- _What the task asks_
Reproduce each of the following lines verbatim, omitting the pictures from your answer.

• • • •

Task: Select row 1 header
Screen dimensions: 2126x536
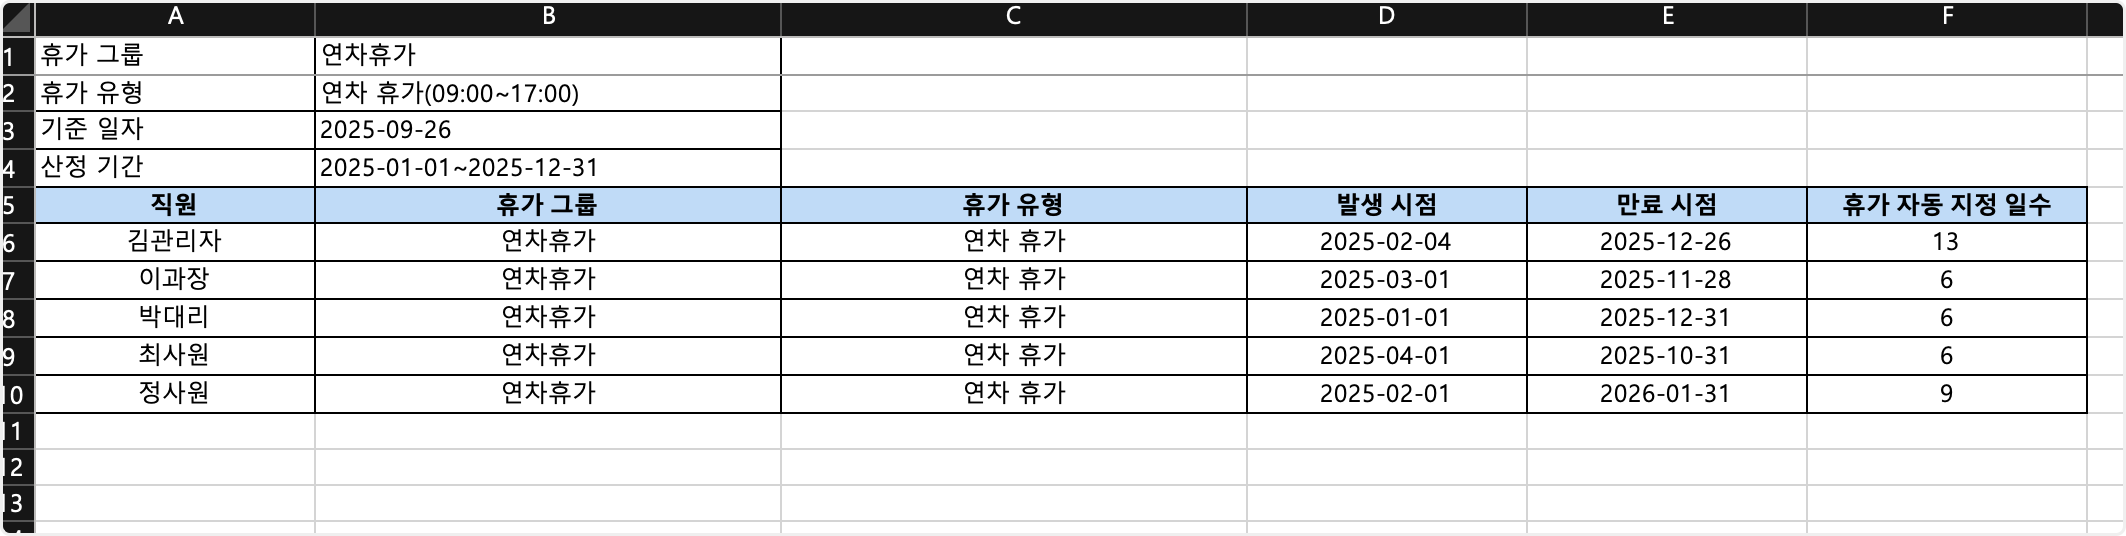Action: tap(12, 56)
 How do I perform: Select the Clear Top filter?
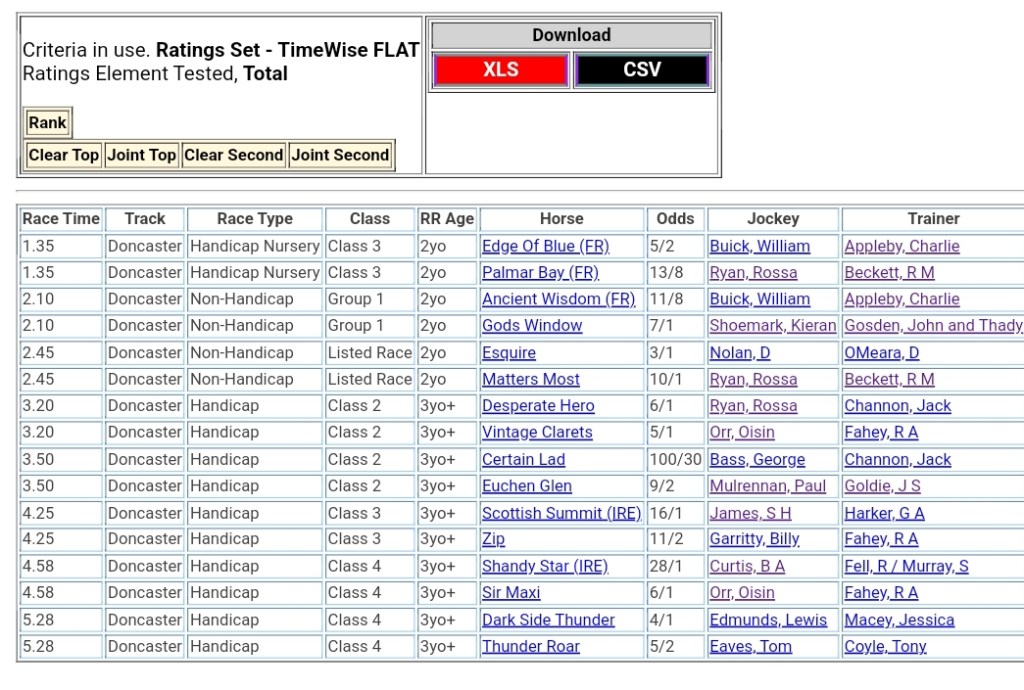point(64,155)
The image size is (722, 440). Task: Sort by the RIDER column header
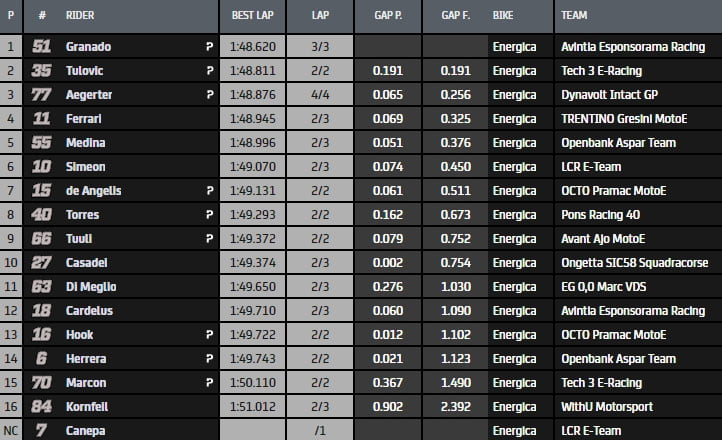click(x=81, y=17)
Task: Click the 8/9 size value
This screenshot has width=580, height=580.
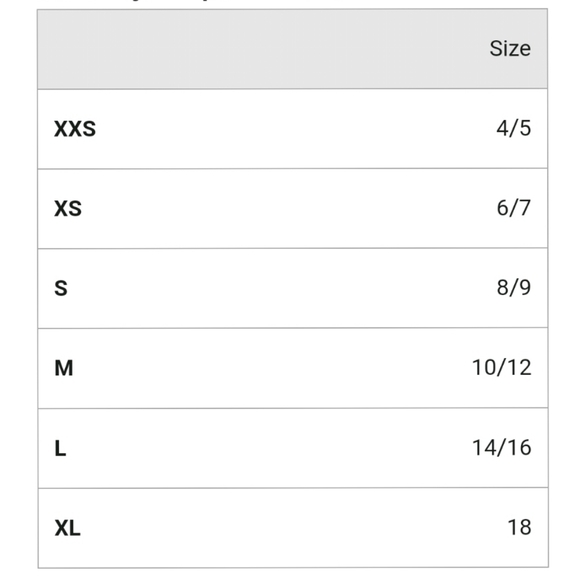Action: (514, 287)
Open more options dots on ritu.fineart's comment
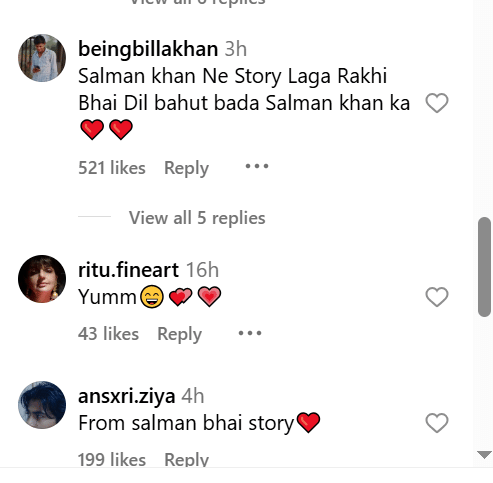 [x=250, y=333]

• • • •

- _The response_
Task: Select row 1 header
Screen dimensions: 2126x536
Action: tap(12, 56)
 How do I perform: Select the Clear Top filter?
point(64,155)
The image size is (722, 440). Task: Sort by the RIDER column header
click(x=81, y=17)
Task: Click the 8/9 size value
This screenshot has width=580, height=580.
Action: (514, 287)
Open more options dots on ritu.fineart's comment
 [x=250, y=333]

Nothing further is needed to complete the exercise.